** GIVEN DATA follows **

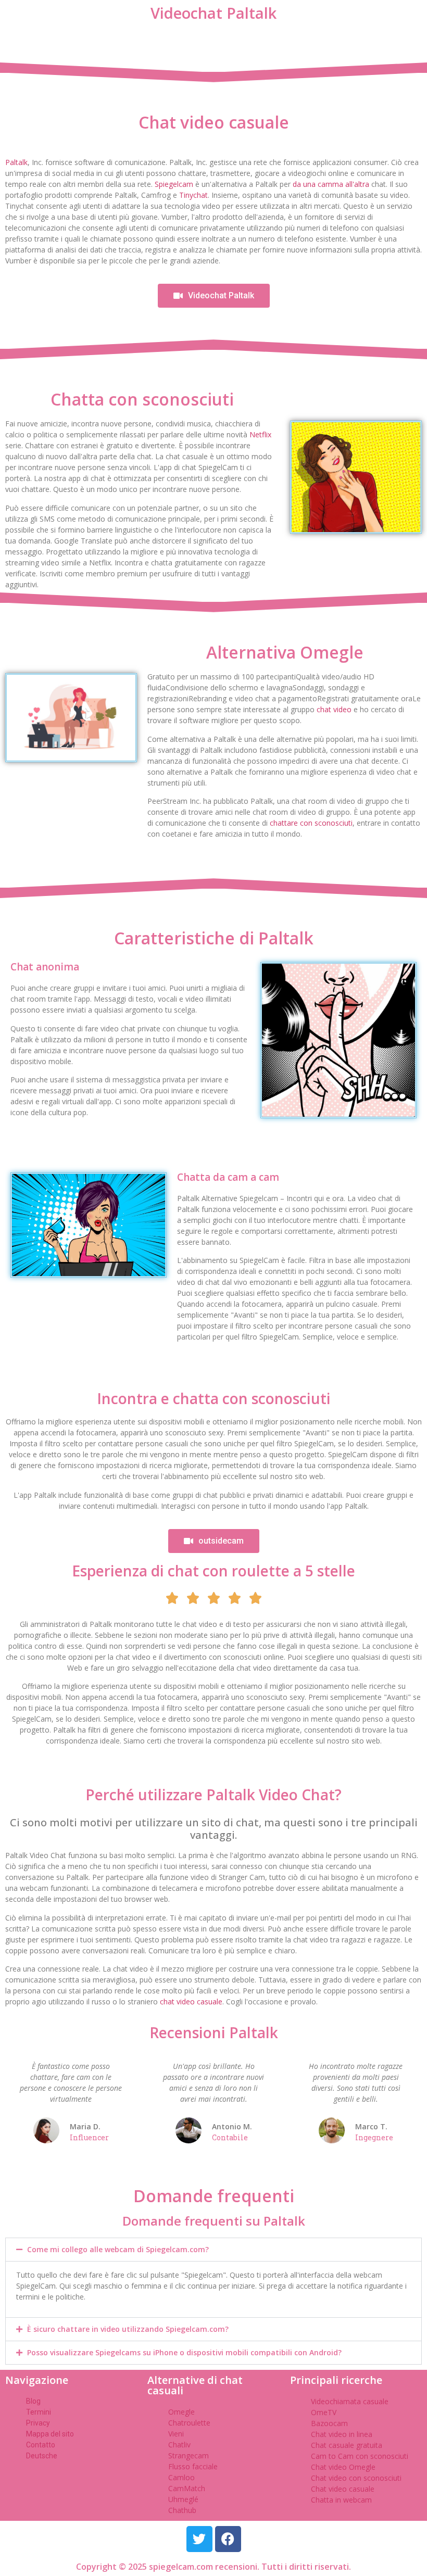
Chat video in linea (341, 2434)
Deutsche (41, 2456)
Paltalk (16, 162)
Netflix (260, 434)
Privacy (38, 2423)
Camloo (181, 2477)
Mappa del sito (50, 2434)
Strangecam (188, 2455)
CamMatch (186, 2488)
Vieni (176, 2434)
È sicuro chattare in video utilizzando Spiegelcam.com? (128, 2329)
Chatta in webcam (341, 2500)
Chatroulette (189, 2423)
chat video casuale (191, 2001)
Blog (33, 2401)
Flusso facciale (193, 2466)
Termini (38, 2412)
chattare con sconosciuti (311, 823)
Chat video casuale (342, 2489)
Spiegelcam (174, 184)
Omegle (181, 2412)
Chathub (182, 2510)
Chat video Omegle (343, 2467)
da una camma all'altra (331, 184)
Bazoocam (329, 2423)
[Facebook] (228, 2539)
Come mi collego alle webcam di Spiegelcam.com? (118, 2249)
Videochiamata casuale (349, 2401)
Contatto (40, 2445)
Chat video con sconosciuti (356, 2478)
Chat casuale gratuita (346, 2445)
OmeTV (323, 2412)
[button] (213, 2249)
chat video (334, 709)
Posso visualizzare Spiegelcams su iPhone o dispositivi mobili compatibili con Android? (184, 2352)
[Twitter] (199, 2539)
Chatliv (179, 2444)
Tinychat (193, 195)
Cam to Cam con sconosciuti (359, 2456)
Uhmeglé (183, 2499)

** End of GIVEN DATA **
** GIVEN DATA follows **

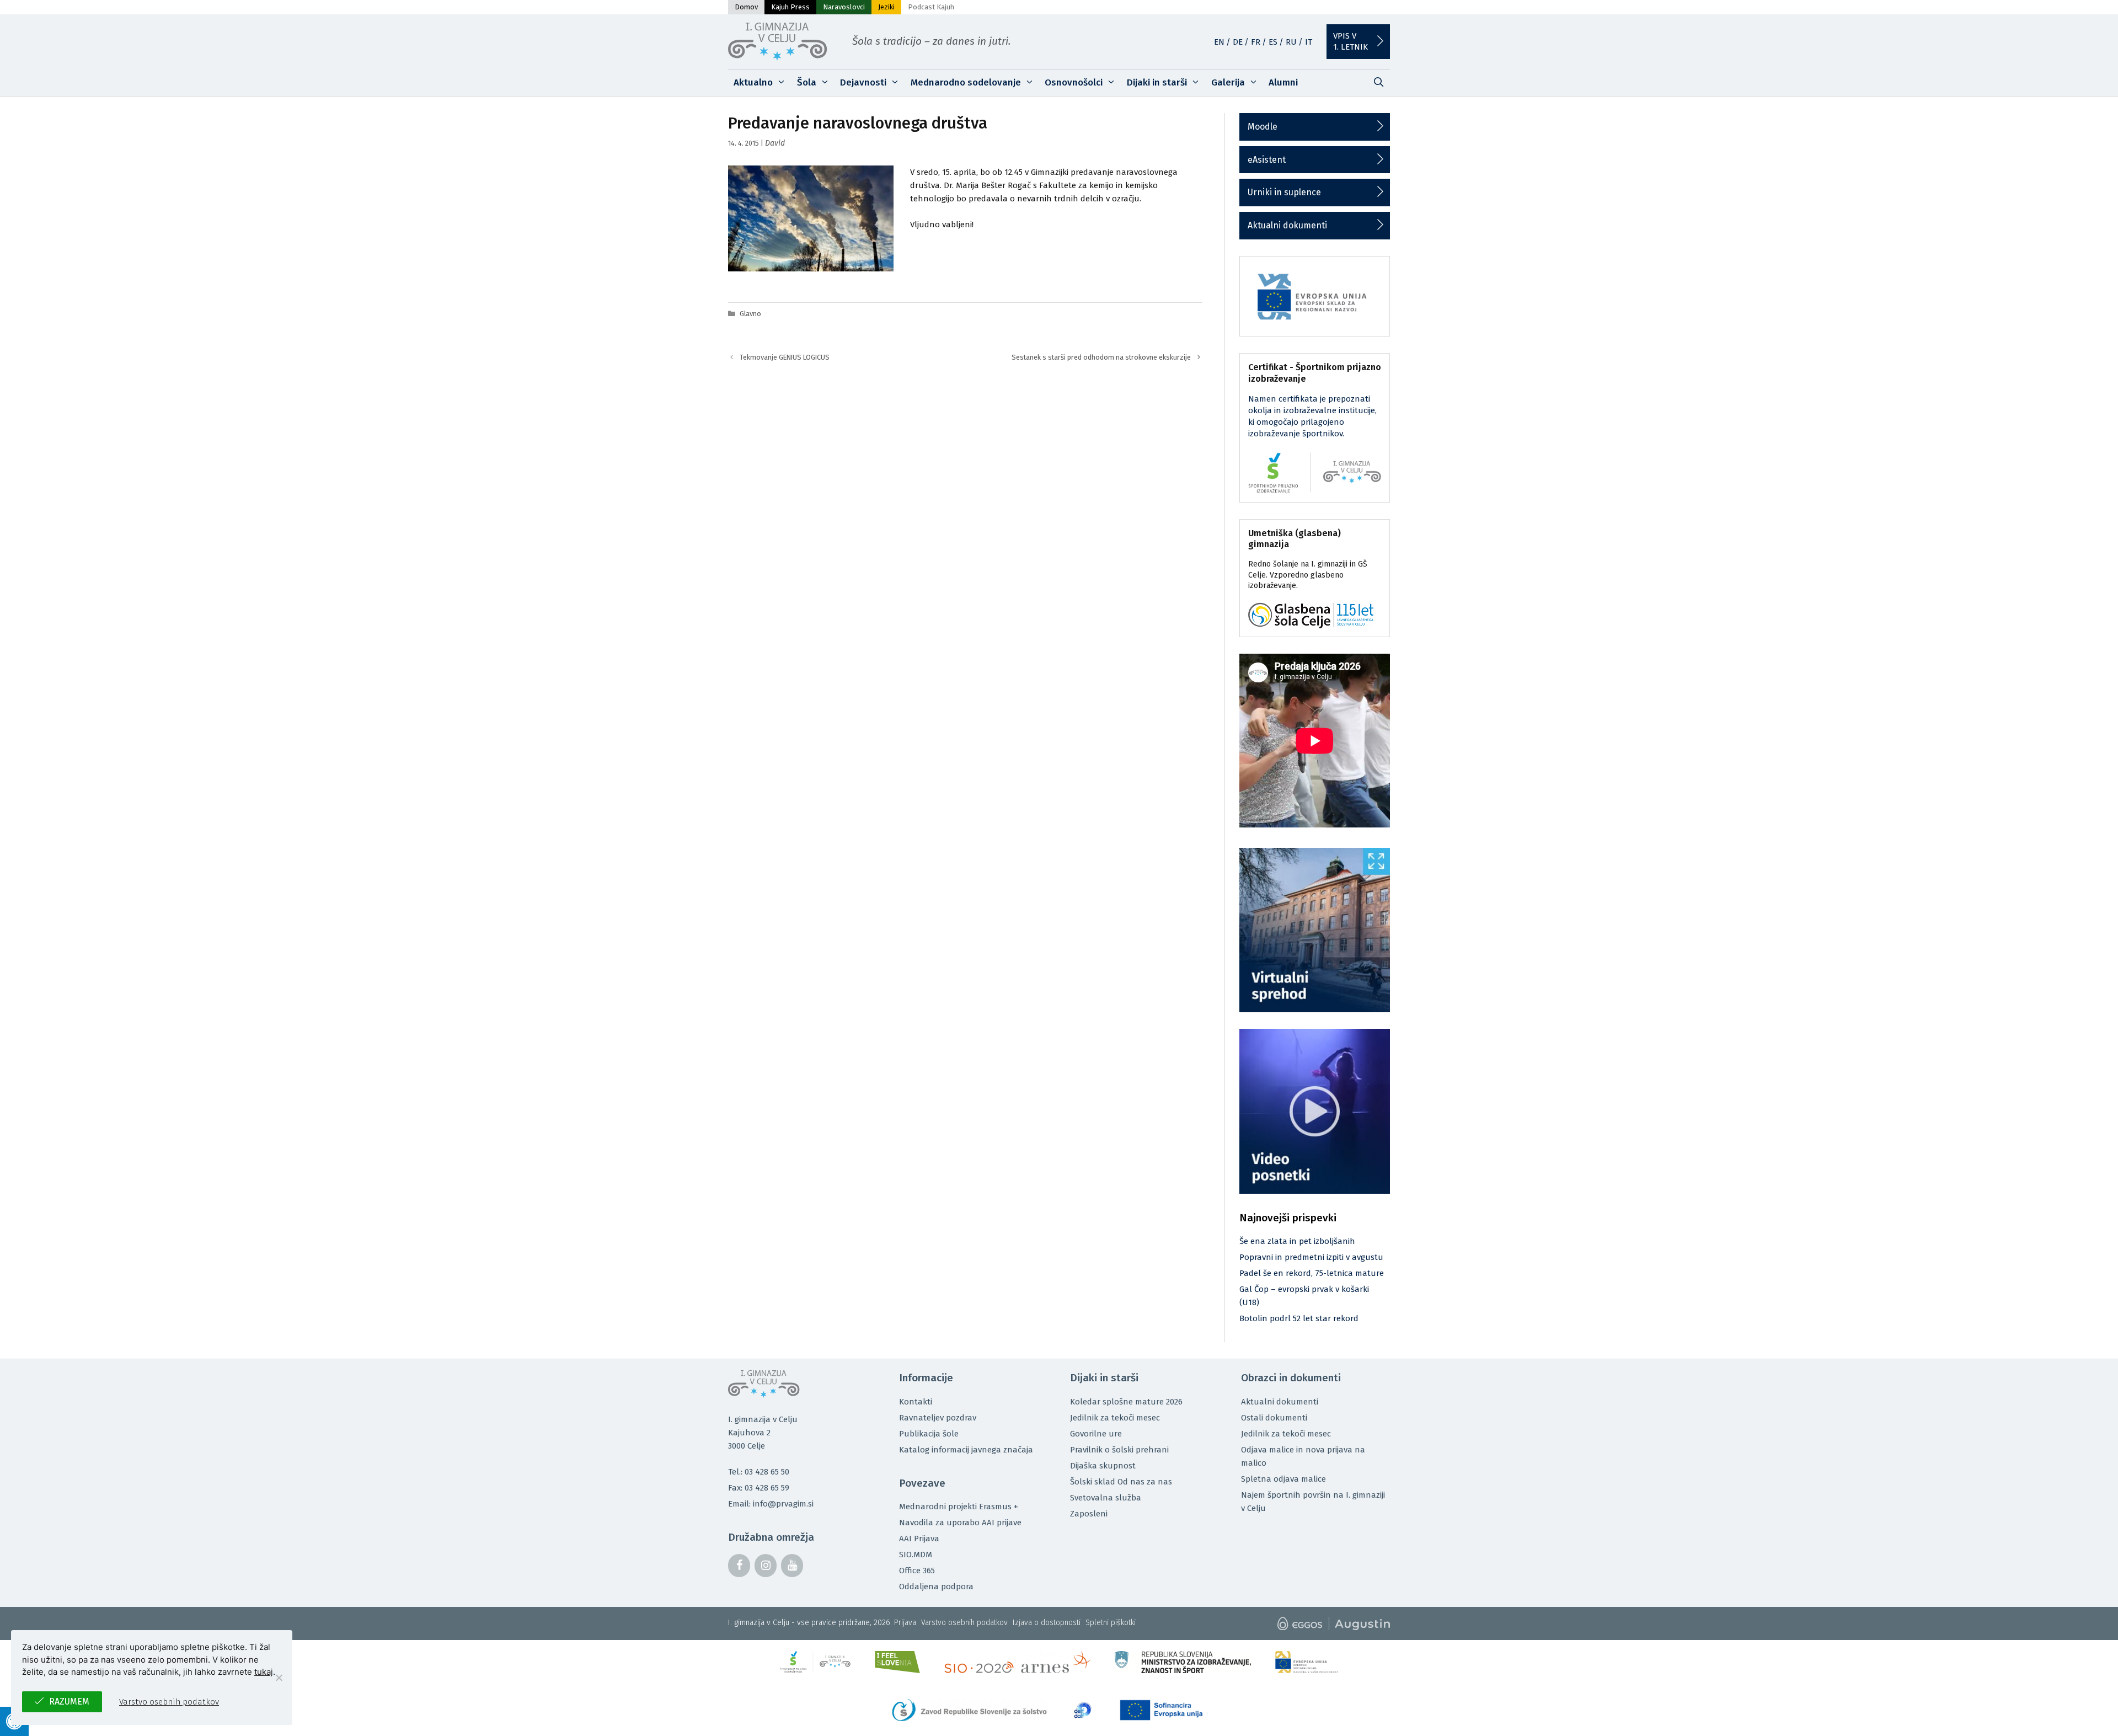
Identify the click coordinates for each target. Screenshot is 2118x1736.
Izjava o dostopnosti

** End of GIVEN DATA **

** YOUR ASSIGNMENT **
Start with the line above that contains "Chatroulette (189, 2423)" and end with the line that contains "Uhmeglé (183, 2499)". Write out those lines exactly, and only those.

** EXERCISE RESPONSE **
Chatroulette (189, 2423)
chat video casuale (191, 2001)
Blog (33, 2401)
Flusso facciale (193, 2466)
Termini (38, 2412)
chattare con sconosciuti (311, 823)
Chat video casuale (342, 2489)
Spiegelcam (174, 184)
Omegle (181, 2412)
Chathub (182, 2510)
Chat video Omegle (343, 2467)
da una camma all'altra (331, 184)
Bazoocam (329, 2423)
[Facebook] (228, 2539)
Come mi collego alle webcam di Spiegelcam.com? (118, 2249)
Videochiamata casuale (349, 2401)
Contatto (40, 2445)
Chat video con sconosciuti (356, 2478)
Chat casuale gratuita (346, 2445)
OmeTV (323, 2412)
[button] (213, 2249)
chat video (334, 709)
Posso visualizzare Spiegelcams su iPhone o dispositivi mobili compatibili con Android? (184, 2352)
[Twitter] (199, 2539)
Chatliv (179, 2444)
Tinychat (193, 195)
Cam to Cam con sconosciuti (359, 2456)
Uhmeglé (183, 2499)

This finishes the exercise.